RECORDS FOR THIS TASK START
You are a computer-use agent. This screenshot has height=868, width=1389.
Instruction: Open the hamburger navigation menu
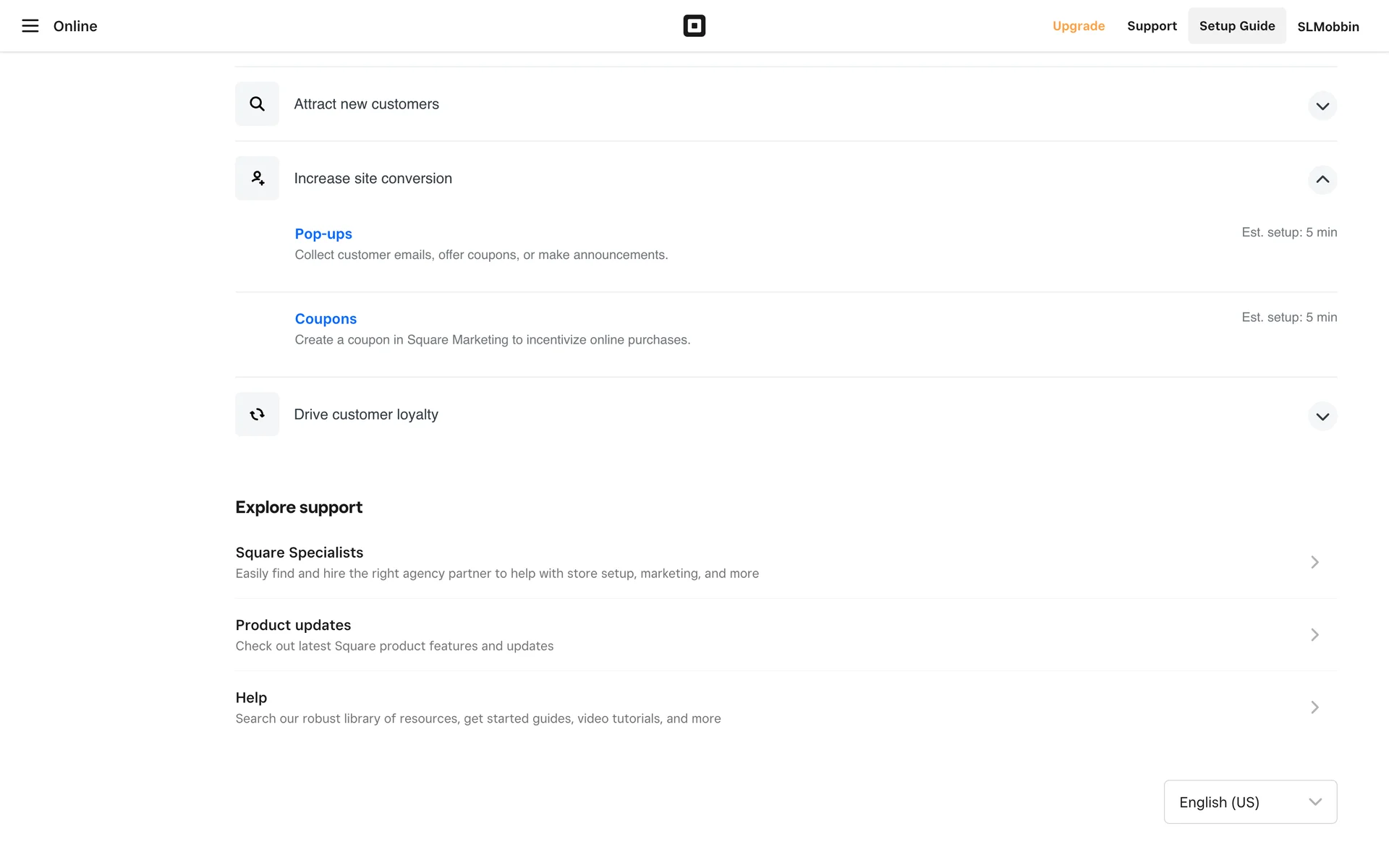[30, 26]
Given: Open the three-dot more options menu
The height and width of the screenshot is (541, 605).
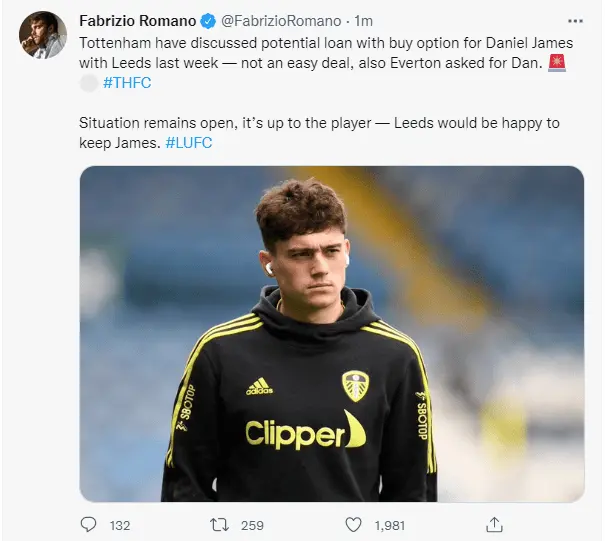Looking at the screenshot, I should (x=571, y=21).

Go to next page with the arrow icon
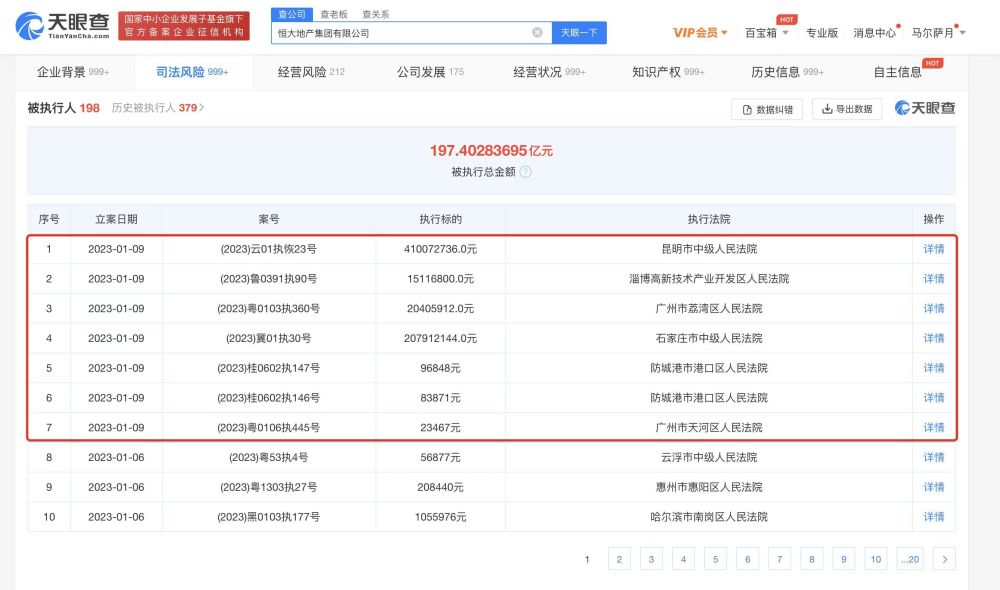click(944, 559)
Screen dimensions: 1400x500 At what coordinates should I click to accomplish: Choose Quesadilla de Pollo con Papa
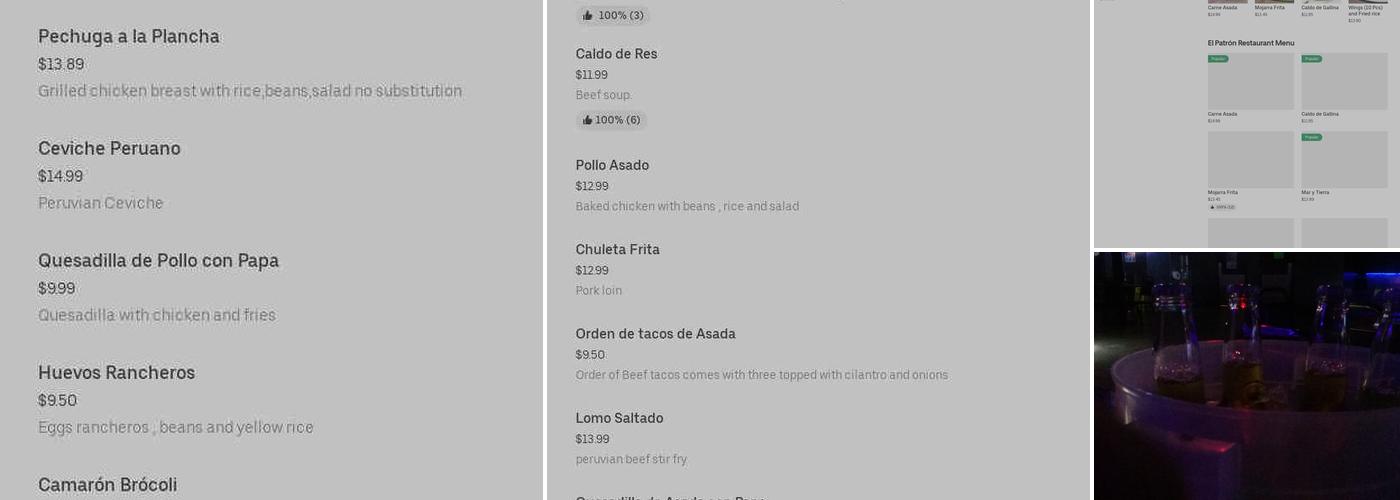[x=158, y=261]
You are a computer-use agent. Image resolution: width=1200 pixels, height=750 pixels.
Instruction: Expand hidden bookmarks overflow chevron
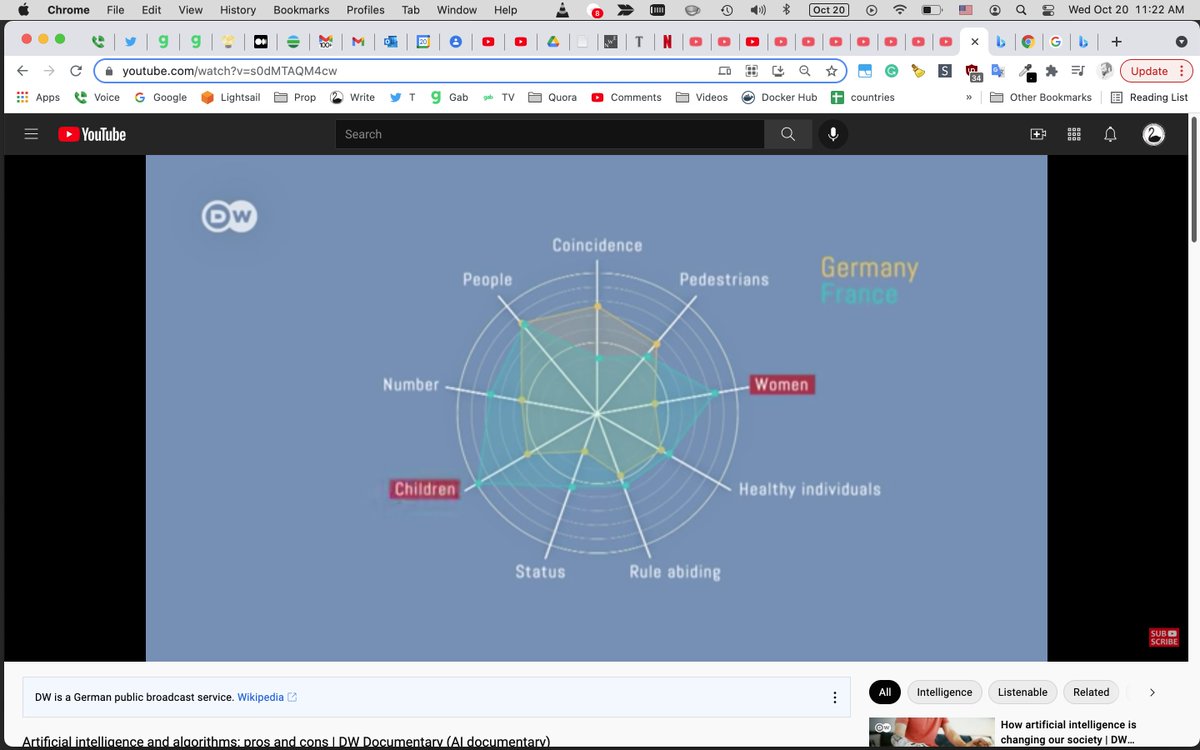coord(968,97)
RECORDS FOR THIS TASK END
Lines above that include the string "computer" need to be copied.

■ ANSWER TO THIS PROBLEM:
You are a computer-use agent. This screenshot has height=868, width=1389.
You are a computer-use agent. Image resolution: width=1200 pixels, height=750 pixels.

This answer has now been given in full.